A couple weeks back we heard the news of Spectre/Meltdown. This has been quite possibly the largest single flaw ever detected in Intel architectures. Essentially, the Spectre component is a memory vulnerability which could allow, should an exploit be created, to force applications to leak their data from application to application, and thereby share their data between applications. Should something push data from application to application, that would certainly cause a data breach that could ensure catastrophic results. Meltdown is the CPU flaw that breaks the isolation between applications and the operating system. Together, we’re looking at significant flaws.
Intel has stated that the flaws effect almost every key processor on the market. Intel, AMD, and ARM processors are all known to be effected. Patches have been issued, though, at current, the overhead to patching could be as great as 30%.
It should be noted that application servers are not the only ones effected. Practically every server based storage infrastructure could very likely be subject to the same vulnerabilities. It would be important to ensure the patching methodologies for such infrastructures be monitored and also maintained. Proceed with caution! Your mileage may vary.
What does that mean for the administrator? If a well provisioned, but not over-provisioned environment is in place, and all patching is done, we’re potentially seeing data centers being forced to add as much as a third more servers to their architecture. Is this a reasonable expectation? Who eats the cost of this? Would Intel be liable? Is there even a possibility of a lawsuit there?
The Verge wrote an interesting piece on how Spectre was kept secret for as long as it was: Here.
Here’s the abstract written about Spectre and the speculative exploit: https://spectreattack.com/spectre.pdf
Many vendors, from Google, to AWS have written about these flaws, Microsoft, and also VMware, as it seems more likely that the exploits could affect virtualized workloads more significantly than physical workloads. Also, the key hardware vendors, particularly in the X86 space. HPE, Lenovo, Cisco UCS, and Dell, and Nutanix have also written responses.
There are many speculations as to their approach. Microsoft has issued patches for their operating systems, RedHat the same, and VMware as well. Intel has issued a firmware patch for processors, which would be the potential 30% hit to performance.
A couple things have become clear.
- There is a large gap between when the flaws were discovered, and when they’d been made public
- The true effects of patching, or for that matter not patching are truly unknown at this point.
ZDNet has offered this advice: in this article.
Perhaps the most significant response to the CPU flaw comes from Intel in this article.
What do I recommend to my customers? Well, for those with “On-Premises” workloads, I’d absolutely recommend patching within their sandbox environment, such that they can see the true impact of the performance related issues, and then test the heck out of them. LodeRunner would be a good testing module for placing significant workloads on those machines. I’d like to have some baseline performance models from prior to patching, as a basis for comparison. If determined to be somewhat less than the 30% estimated overhead, then it may be viable to patch at will. It’d be potentially presumptuous to purchase another slew of servers to mitigate the over utilization that may be represented by the overhead.

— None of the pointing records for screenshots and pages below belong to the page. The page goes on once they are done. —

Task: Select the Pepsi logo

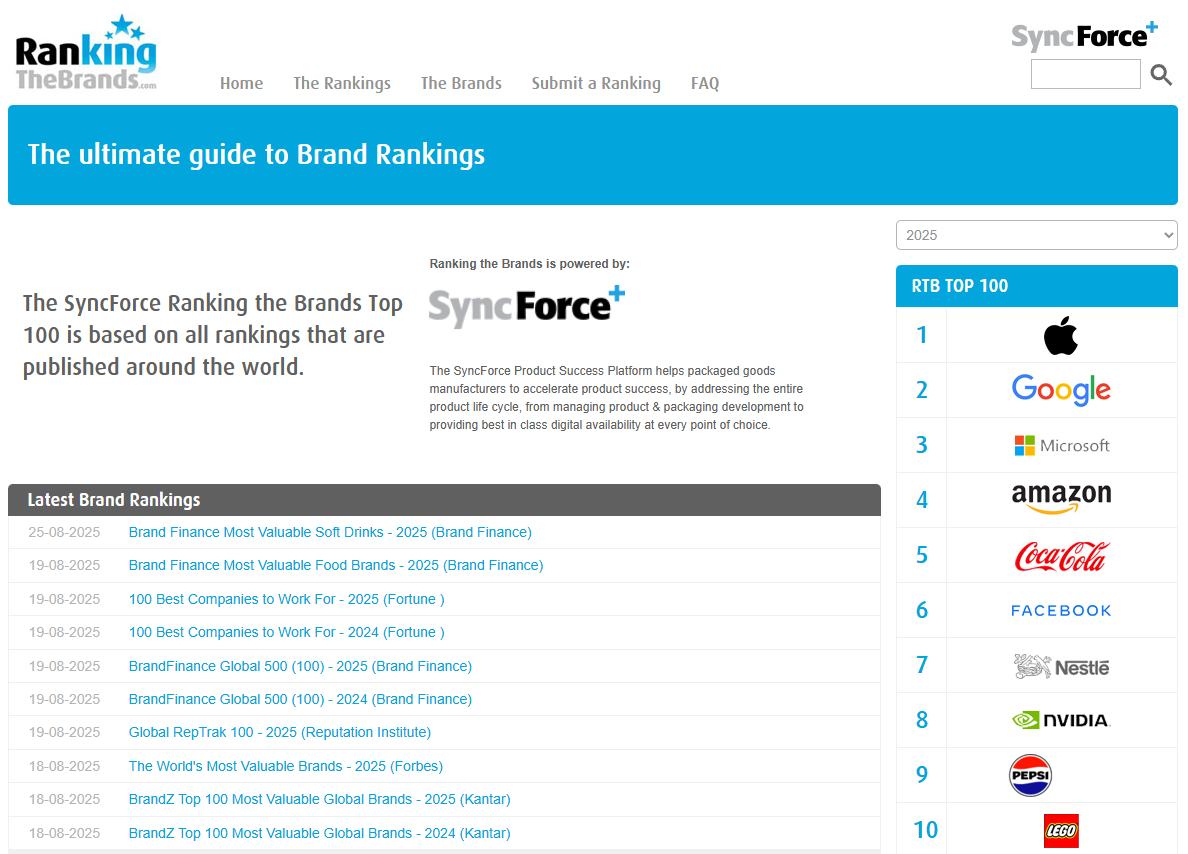Action: (x=1030, y=775)
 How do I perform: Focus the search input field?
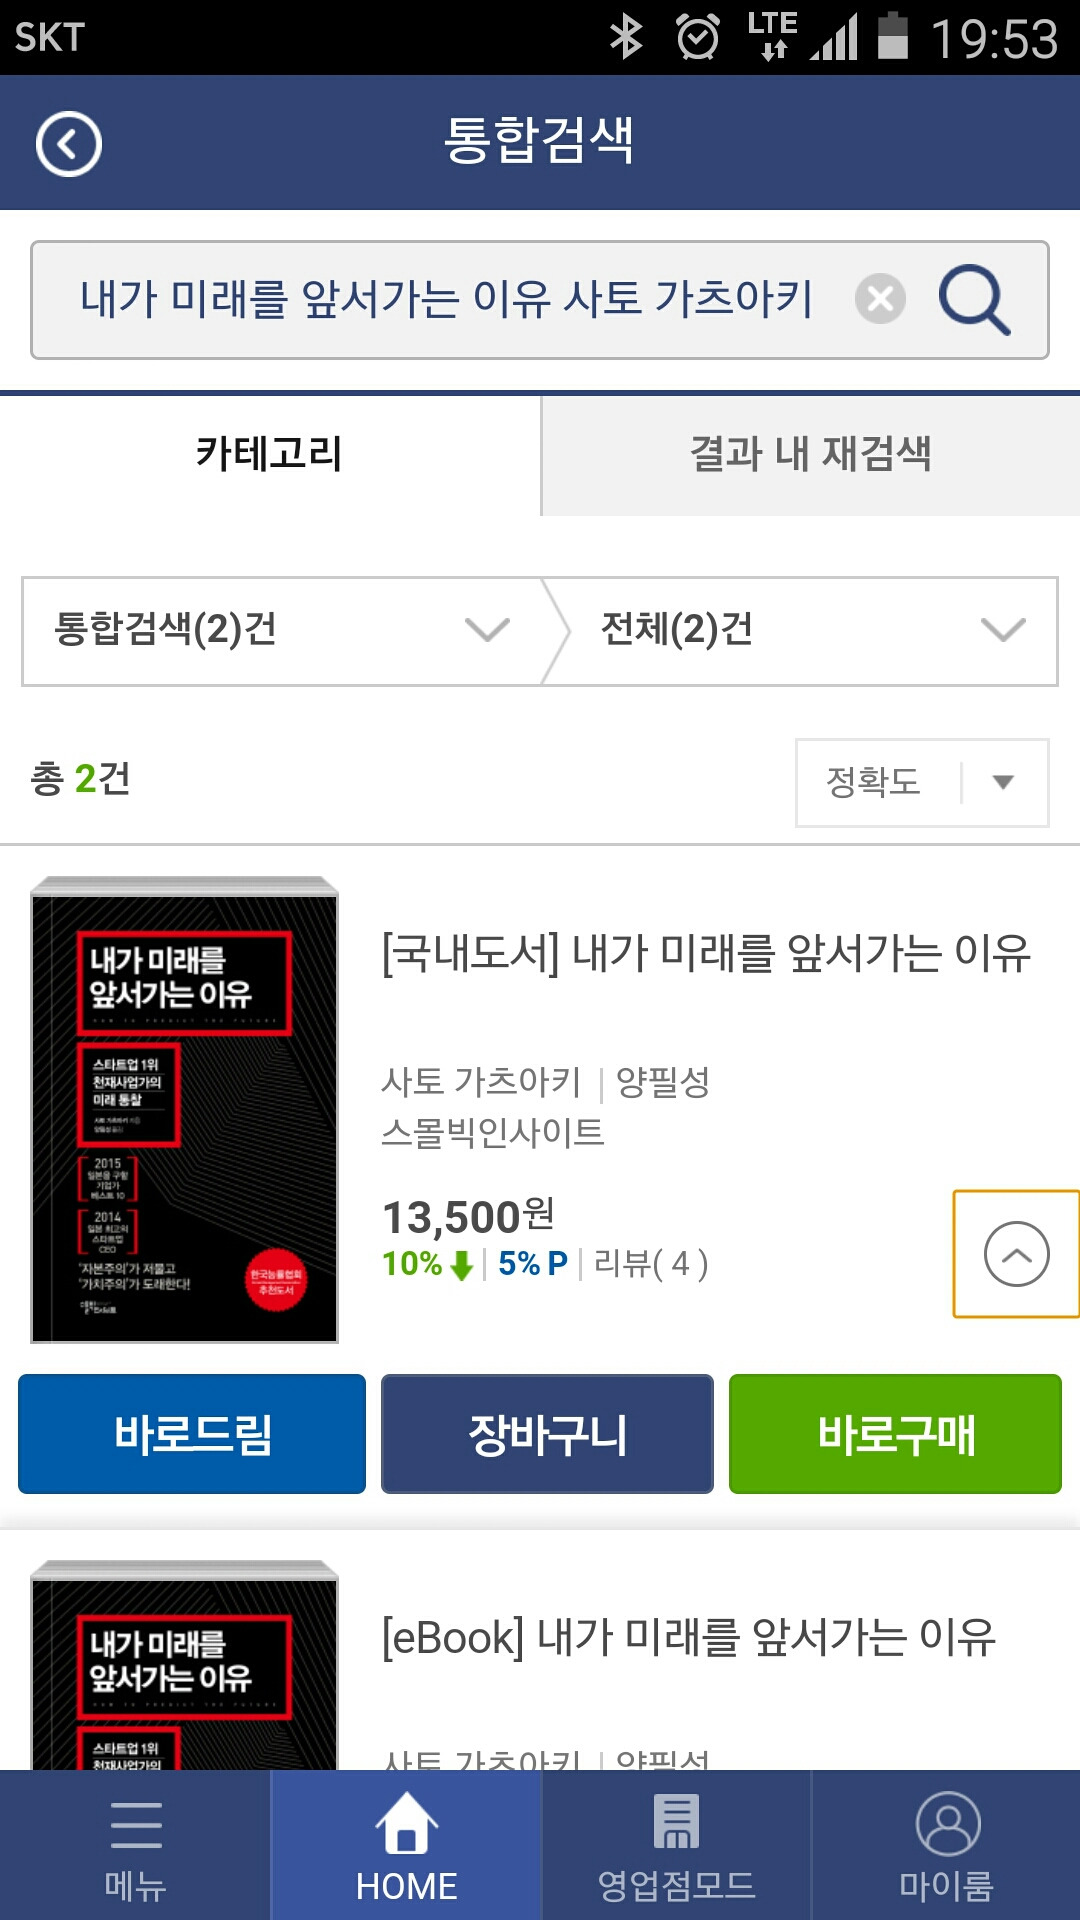tap(445, 299)
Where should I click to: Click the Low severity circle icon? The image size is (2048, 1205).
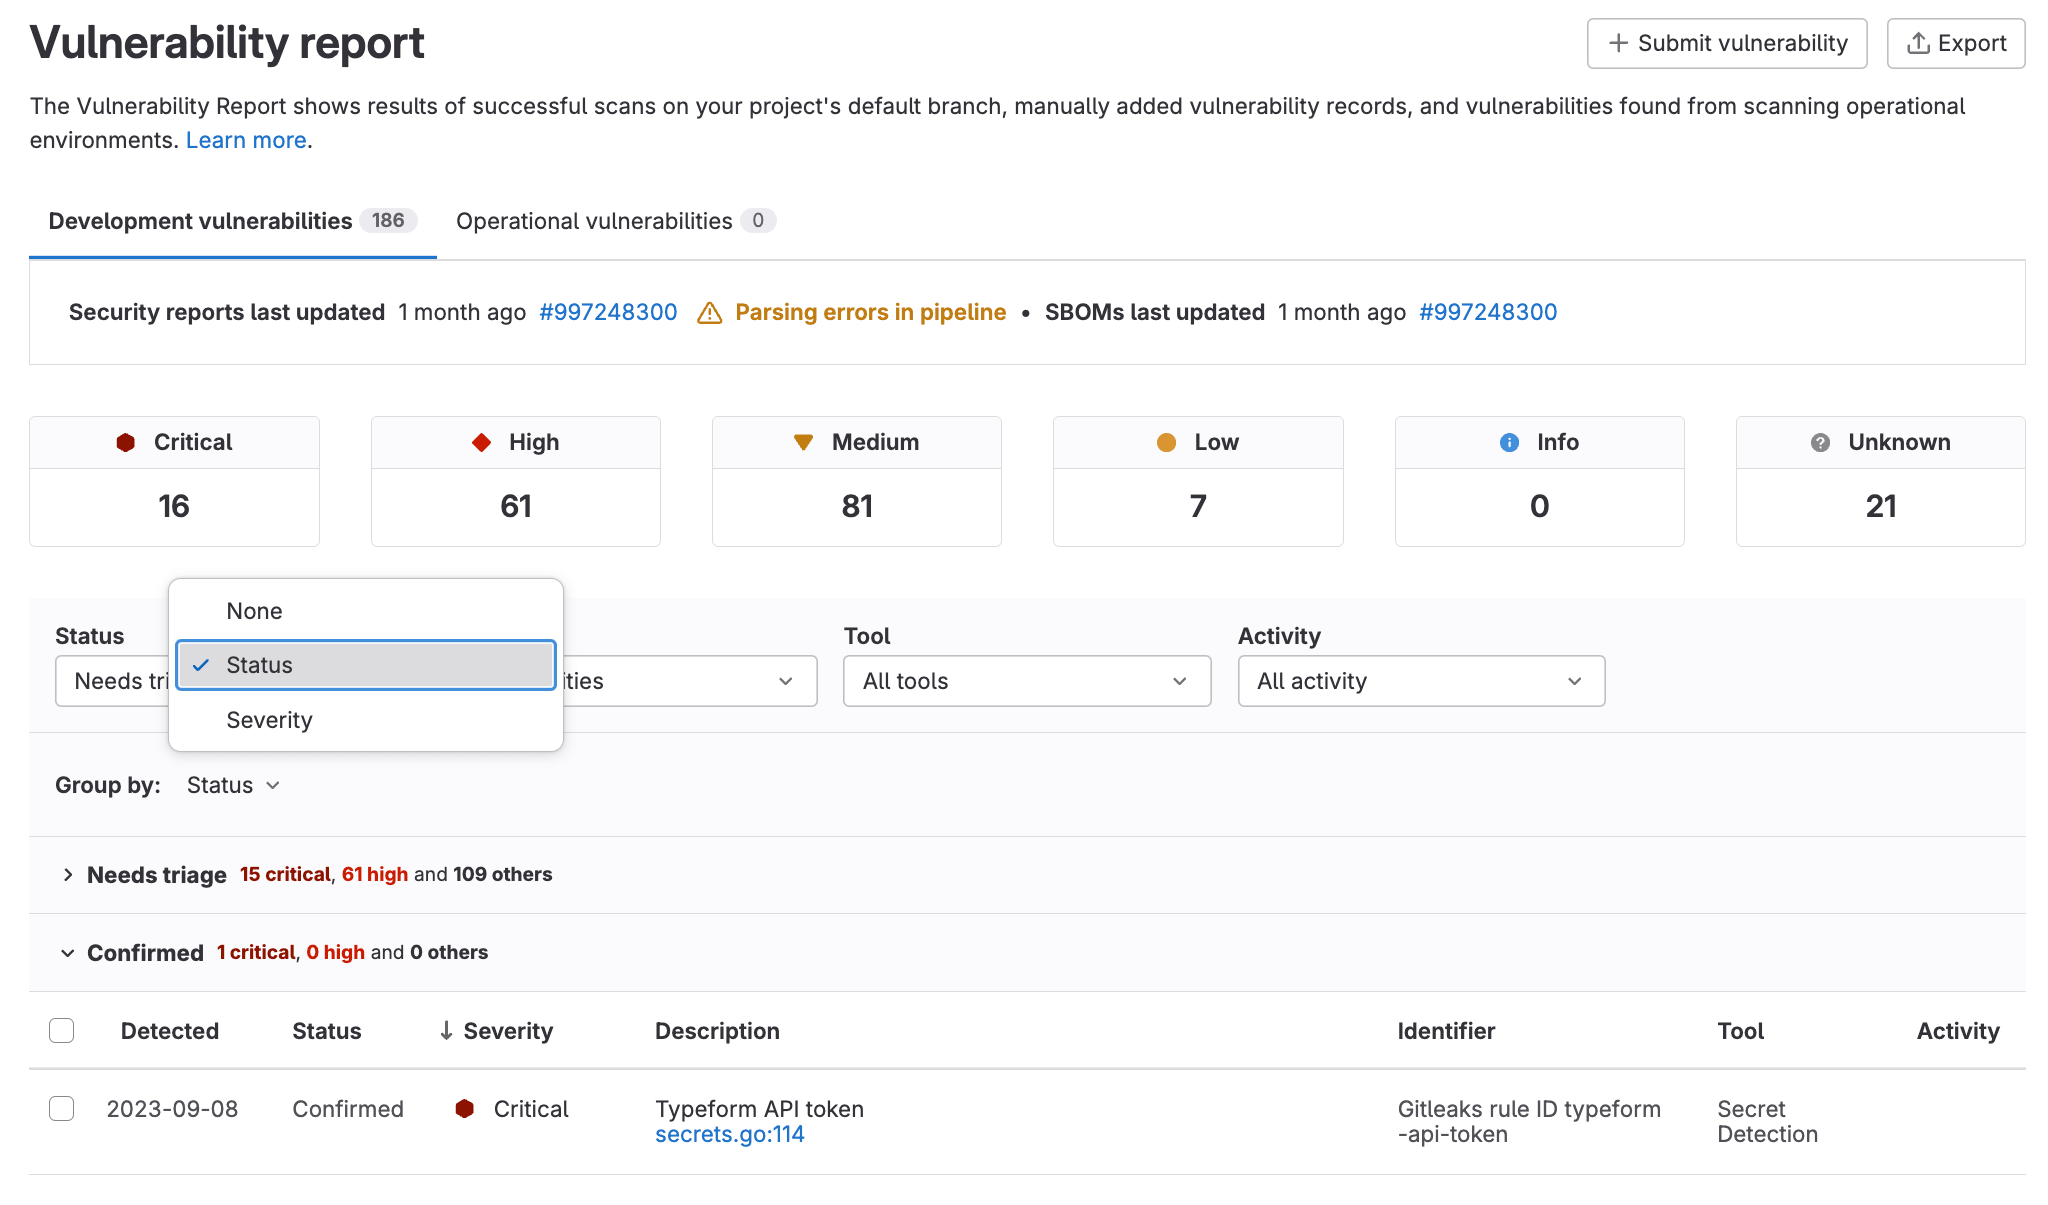pos(1167,441)
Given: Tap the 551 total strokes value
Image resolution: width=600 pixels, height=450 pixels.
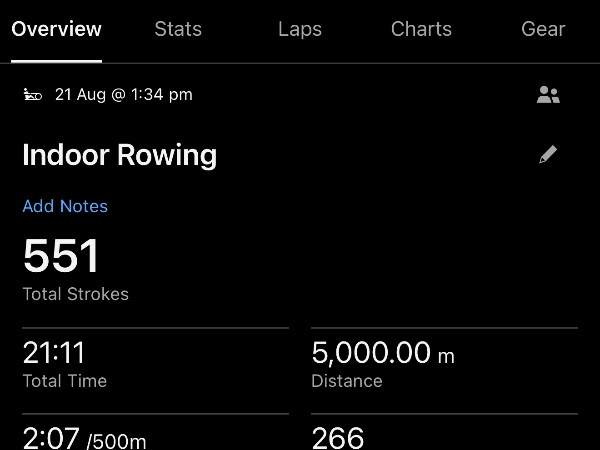Looking at the screenshot, I should (61, 256).
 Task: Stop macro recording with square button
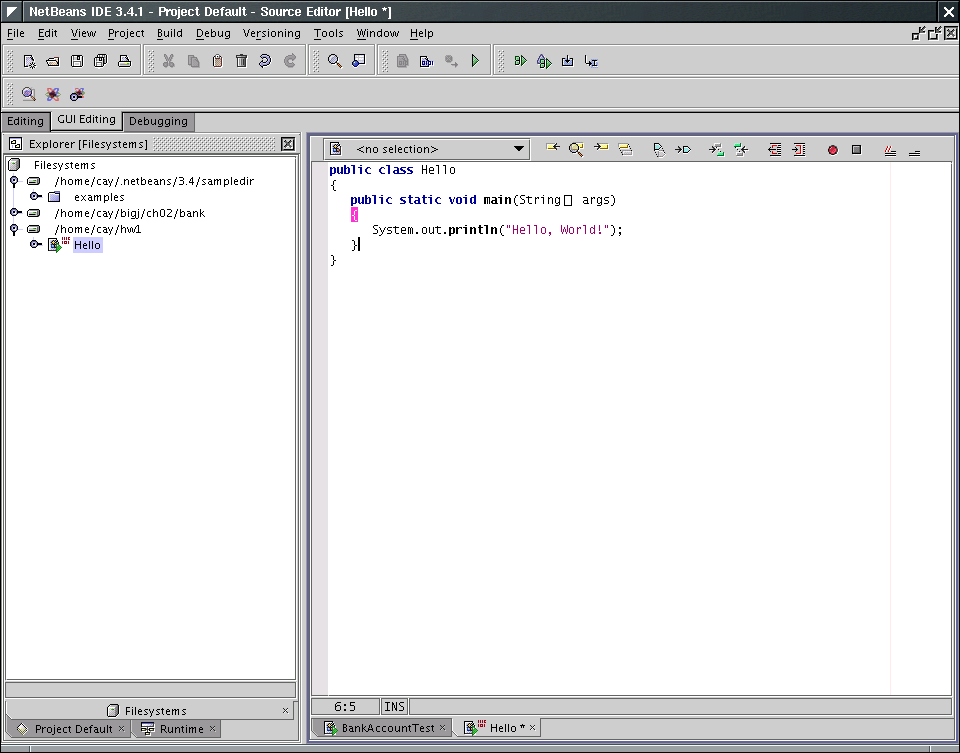coord(856,150)
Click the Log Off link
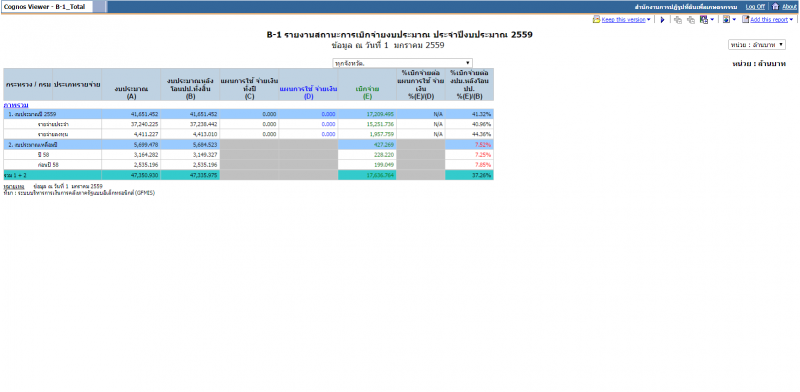The width and height of the screenshot is (800, 392). pos(755,7)

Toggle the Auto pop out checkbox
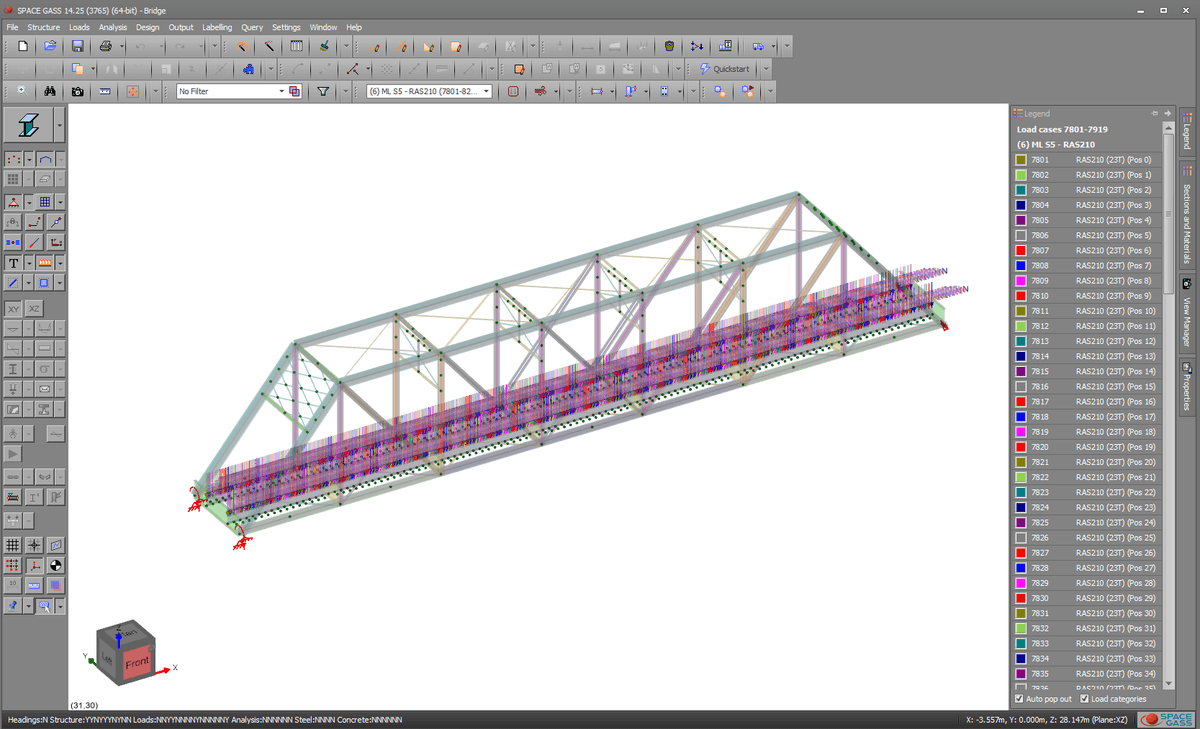[1020, 699]
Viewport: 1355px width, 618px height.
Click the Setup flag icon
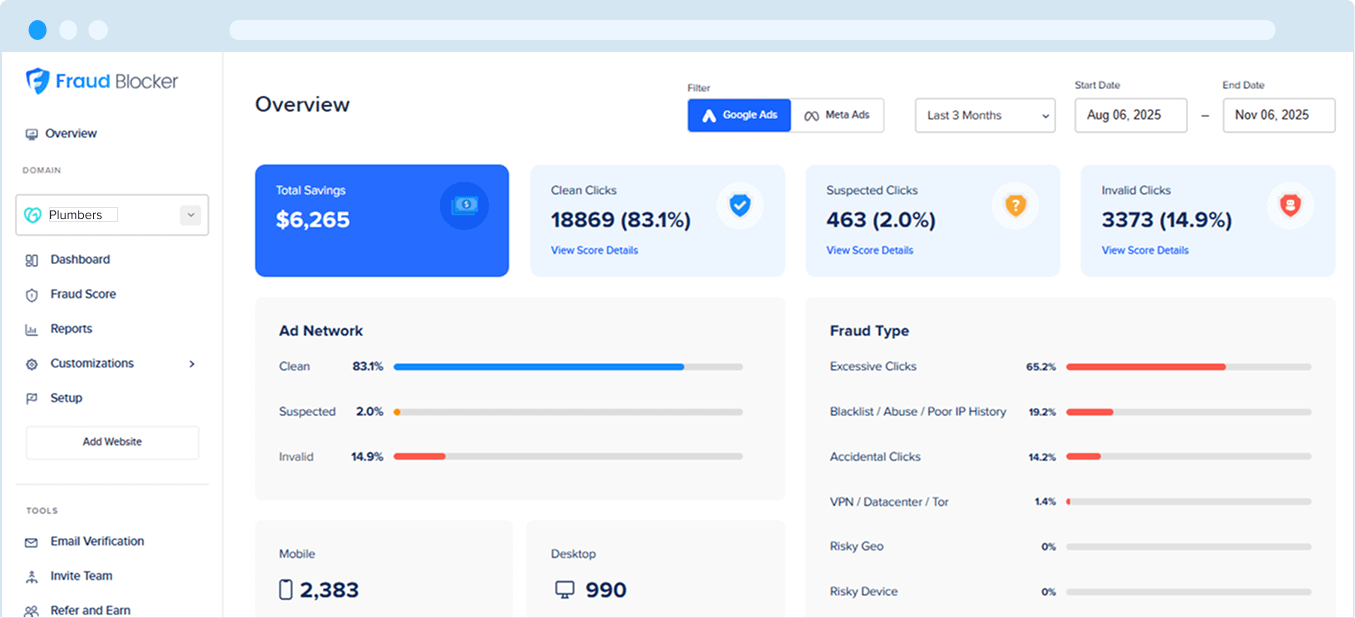[33, 397]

Disclosure: The following response comes from my company’s Managed Services Practice:
We have been updating our managed customers’ Operating Systems, web browsers and firmware (as available) in response to the massive holes that affect nearly all system flavors. Also we do have signatures for both types of flaws that have been pushed out. We’re awaiting the big Intel push by January 12th. We’ve been telling our non-MSP customers: Update your Operating System, check for firmware updates, update your browser, keep your antivirus active. We’ve been taking a lot of calls with customers asking which devices are safe. The issues dubbed Meltdown and Spectre – exist in the CPU hardware itself. Windows, Linux, Android, MacOSX, IOS, Chromebooks and other operating systems all need to protect against these.
As to cloud related workloads, the effect becomes a bit muddier. In the case of SAAS infrastructures, more often than not, you may need to do nothing, as the provider is responsible for putting ample processing power in place. Alternately, in the case of your own workloads requiring x number of servers, you may actually need to provision more compute power to support the compute you require.
Again, muddy is the response. Knowledge is power, so your server requirements demand as much knowledge as possible.